Plus que le volume, ce sont les caractéristiques des visites qui interpellent : les sessions issues des modèles de langage orientent les internautes avec une précision accrue. Les visiteurs consultent en moyenne 25 % de pages en moins et restent 20 % moins de temps sur les sites, mais ils transforment au moins aussi bien — parfois mieux — que les autres sources d'acquisition.
« ce changement redéfinit la valeur de l'acquisition. Un clic issu d'un LLM vaut désormais autant, sinon plus, qu'un clic provenant de Google Search. » — Amandine Launois, Head of Data & Insights Retailer chez Valiuz
Conséquences pour les responsables marketing et les retailers
Ce basculement impose une relecture complète des indicateurs de performance. Traditionnellement, les campagnes sont évaluées à l'aune du trafic, du temps passé et du nombre de pages vues. Le baromètre montre que ces métriques deviennent moins pertinentes pour mesurer l'impact réel d'un canal piloté par l'IA. Les directions marketing et acquisition vont devoir prioriser des indicateurs de qualité d'intention et de contribution à la conversion, plutôt que des volumes bruts.
Concrètement, cela change les arbitrages budgétaires : un clic provenant d'un moteur de génération de réponses peut valoir autant qu'une requête sur un moteur de recherche classique. Les équipes analytics devront affiner les modèles d'attribution pour capturer la valeur réelle apportée par ces nouveaux points d'entrée.
Impacts opérationnels et produits
Du côté produit, la capacité des IA à diriger l'internaute vers des pages pertinentes raccourcit le cycle d'achat. Les marchands doivent donc optimiser la page produit et le tunnel de conversion pour capitaliser sur des sessions courtes mais intentionnées.
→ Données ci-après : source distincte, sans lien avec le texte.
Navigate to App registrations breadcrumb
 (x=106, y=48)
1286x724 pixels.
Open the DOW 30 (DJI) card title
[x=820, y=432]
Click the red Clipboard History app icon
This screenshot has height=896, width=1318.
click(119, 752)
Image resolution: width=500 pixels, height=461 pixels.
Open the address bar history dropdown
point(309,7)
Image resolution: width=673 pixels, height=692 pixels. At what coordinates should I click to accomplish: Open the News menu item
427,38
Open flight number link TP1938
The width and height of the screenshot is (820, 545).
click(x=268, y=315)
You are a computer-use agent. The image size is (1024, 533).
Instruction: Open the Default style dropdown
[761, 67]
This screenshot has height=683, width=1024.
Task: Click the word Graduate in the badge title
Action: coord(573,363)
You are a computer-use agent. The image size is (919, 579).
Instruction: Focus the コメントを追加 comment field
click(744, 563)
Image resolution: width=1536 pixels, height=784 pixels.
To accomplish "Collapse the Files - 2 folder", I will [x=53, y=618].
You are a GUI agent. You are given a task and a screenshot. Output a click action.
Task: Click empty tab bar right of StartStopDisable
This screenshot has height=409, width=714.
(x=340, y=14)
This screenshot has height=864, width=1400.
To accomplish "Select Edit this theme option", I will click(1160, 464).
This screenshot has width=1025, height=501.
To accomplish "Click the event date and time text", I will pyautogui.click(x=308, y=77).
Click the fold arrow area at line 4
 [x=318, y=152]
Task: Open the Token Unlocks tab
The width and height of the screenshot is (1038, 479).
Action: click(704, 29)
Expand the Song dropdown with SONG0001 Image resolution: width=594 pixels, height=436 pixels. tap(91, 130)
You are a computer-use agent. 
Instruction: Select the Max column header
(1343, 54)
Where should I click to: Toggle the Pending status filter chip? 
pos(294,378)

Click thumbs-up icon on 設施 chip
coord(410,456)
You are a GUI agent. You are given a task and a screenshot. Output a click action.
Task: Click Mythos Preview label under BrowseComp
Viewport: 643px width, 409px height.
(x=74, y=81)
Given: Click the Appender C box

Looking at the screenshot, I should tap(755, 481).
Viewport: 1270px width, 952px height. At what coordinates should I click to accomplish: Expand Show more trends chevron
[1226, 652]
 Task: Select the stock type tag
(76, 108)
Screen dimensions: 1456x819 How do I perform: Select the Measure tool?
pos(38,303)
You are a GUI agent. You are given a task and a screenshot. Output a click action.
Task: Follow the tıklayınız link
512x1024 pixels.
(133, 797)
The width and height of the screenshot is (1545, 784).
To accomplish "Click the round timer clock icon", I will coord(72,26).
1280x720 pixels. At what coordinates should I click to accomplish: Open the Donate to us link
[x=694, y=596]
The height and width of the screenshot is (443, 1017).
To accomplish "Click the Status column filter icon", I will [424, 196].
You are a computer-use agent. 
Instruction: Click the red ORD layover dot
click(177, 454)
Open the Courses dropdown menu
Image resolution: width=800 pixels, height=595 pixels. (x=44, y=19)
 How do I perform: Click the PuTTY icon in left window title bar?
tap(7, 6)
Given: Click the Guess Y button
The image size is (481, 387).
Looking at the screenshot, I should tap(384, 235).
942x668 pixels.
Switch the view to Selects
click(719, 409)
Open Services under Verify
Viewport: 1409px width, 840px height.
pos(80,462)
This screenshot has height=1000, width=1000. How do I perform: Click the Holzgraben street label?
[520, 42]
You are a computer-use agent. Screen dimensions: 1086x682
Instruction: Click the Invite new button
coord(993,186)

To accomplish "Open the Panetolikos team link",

Dans certains segments, l'effet est déjà amplifié : Valiuz note que, porté par la Coupe du monde de football, le trafic IA sur la catégorie téléviseurs est deux fois supérieur à la moyenne observée sur l'ensemble des sites analysés.
Tableau récapitulatif des principaux signaux
| Indicateur | Variation observée |
|---|---|
| Trafic IA (2025) | ×18 |
| Trafic IA (six derniers mois) | ×6 |
| Pages vues par session | -25% |
| Durée des sessions | -20% |
- Valorisation du clic : l'équivalence entre clic IA et clic Search modifie les enchères et le ROI attendu par canal.
- Attribution : nécessité d'ajuster les modèles pour intégrer l'impact des IA génératives.
- Optimisation produit : pages produits et tunnel de conversion doivent capter l'intention immédiate.
En résumé, le baromètre Valiuz dessine un paysage où les moteurs génératifs deviennent des pourvoyeurs de trafic à haute intention. Pour les responsables marketing et les directions digitales, l'enjeu est désormais de mesurer correctement cette valeur et d'adapter les dispositifs techniques et organisationnels pour en tirer parti. Le défi est double : ne pas sous‑estimer ce canal émergent et reconfigurer les KPIs pour qu'ils reflètent la réalité commerciale d'une visite pilotée par l'IA.